**INSTRUCTIONS TO FOLLOW:** Could you please count how many lines in the data below hold the string "column"? Reply with only the number.

**STORED DATA:**
::::::::

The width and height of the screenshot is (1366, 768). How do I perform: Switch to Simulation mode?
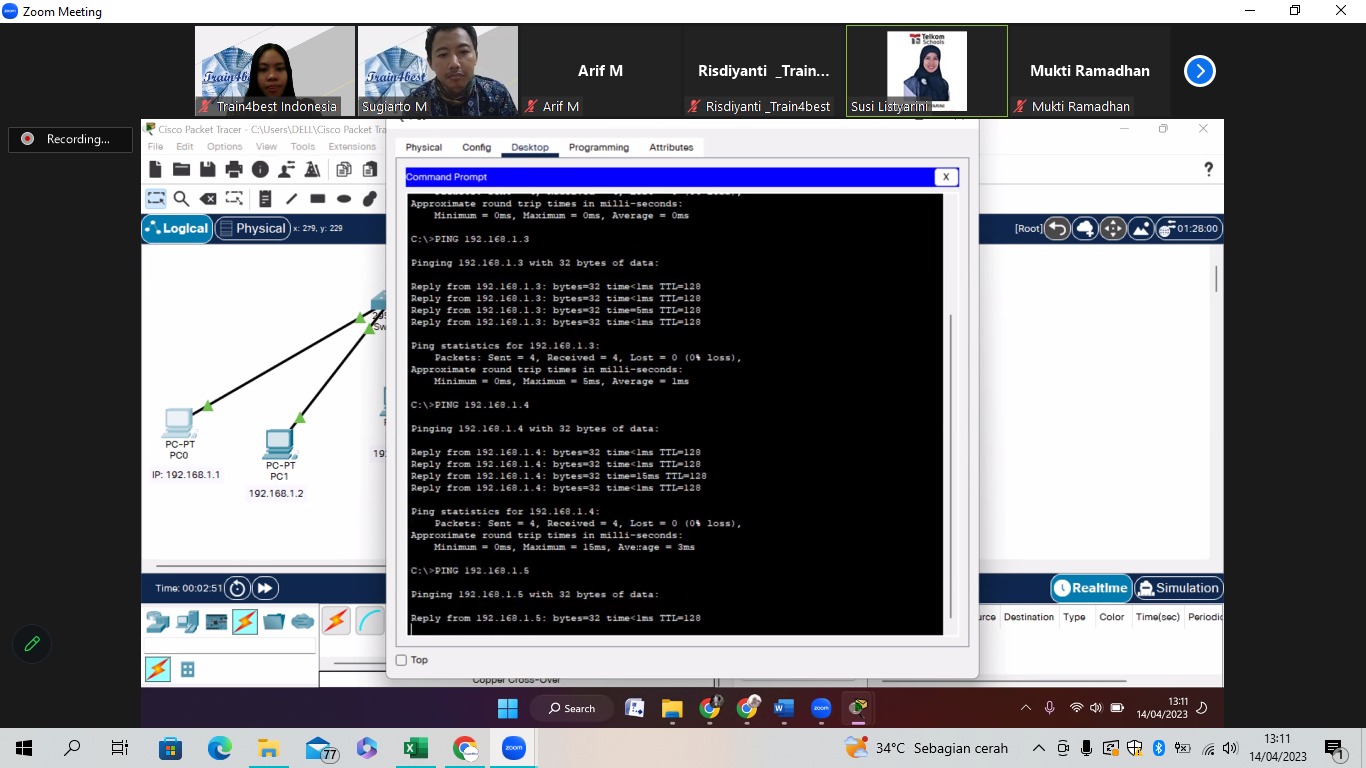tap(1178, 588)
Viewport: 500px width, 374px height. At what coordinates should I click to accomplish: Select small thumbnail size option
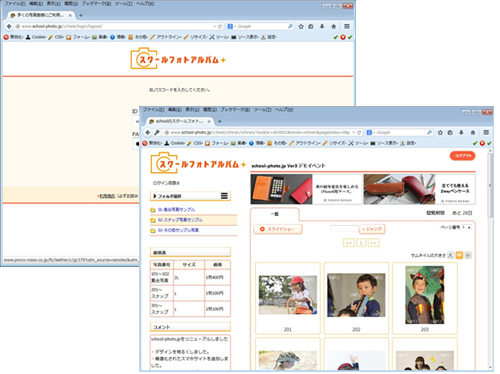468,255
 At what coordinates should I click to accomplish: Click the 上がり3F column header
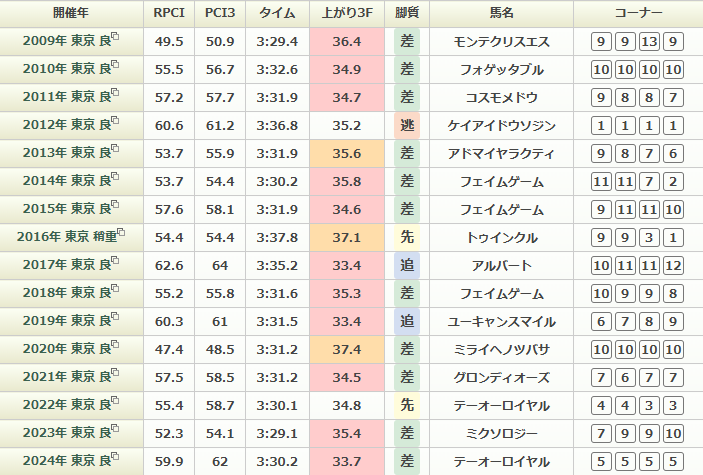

::::::::

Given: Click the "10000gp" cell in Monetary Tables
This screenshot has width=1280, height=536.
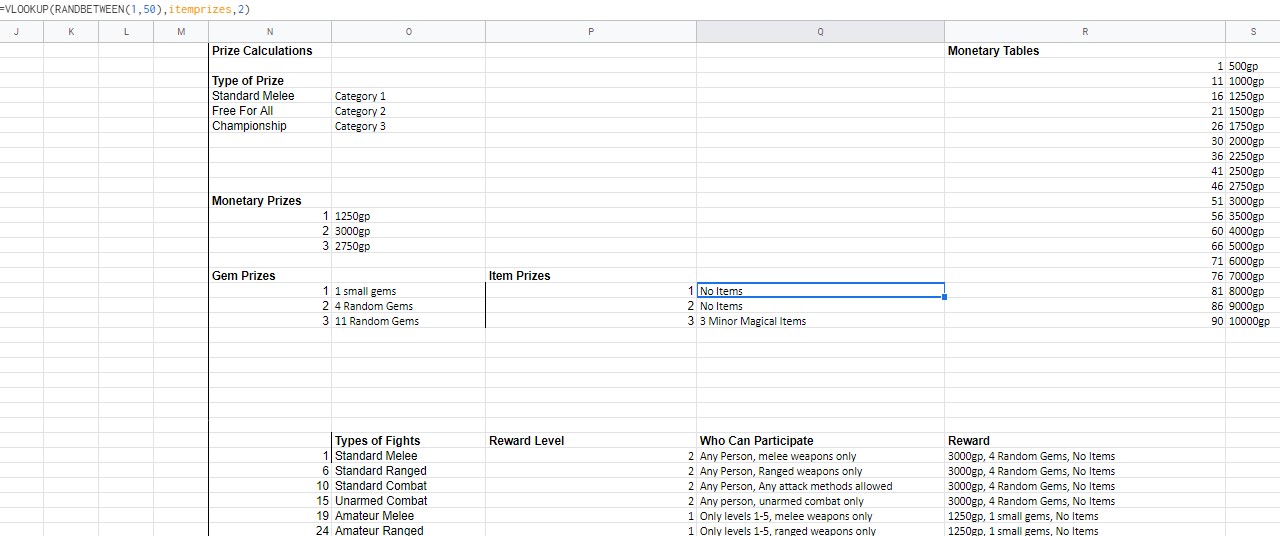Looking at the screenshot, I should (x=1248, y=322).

::::::::

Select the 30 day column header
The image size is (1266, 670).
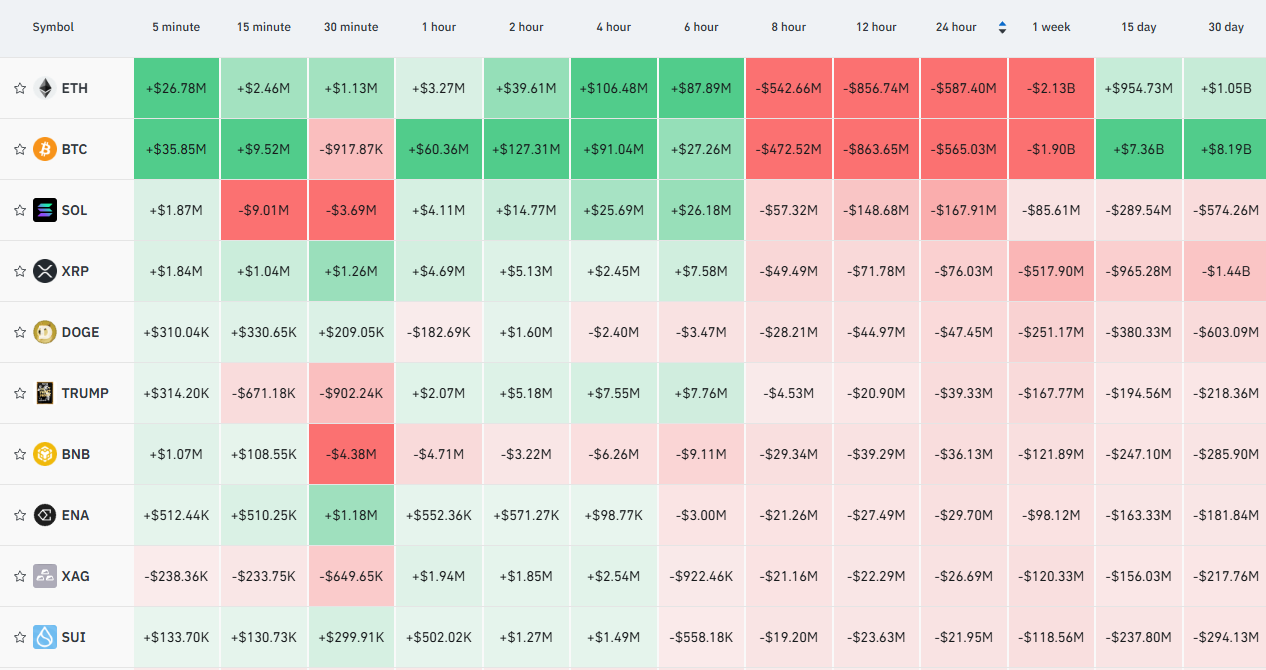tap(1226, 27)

::::::::

**RESULT OF THE EXERCISE:** 2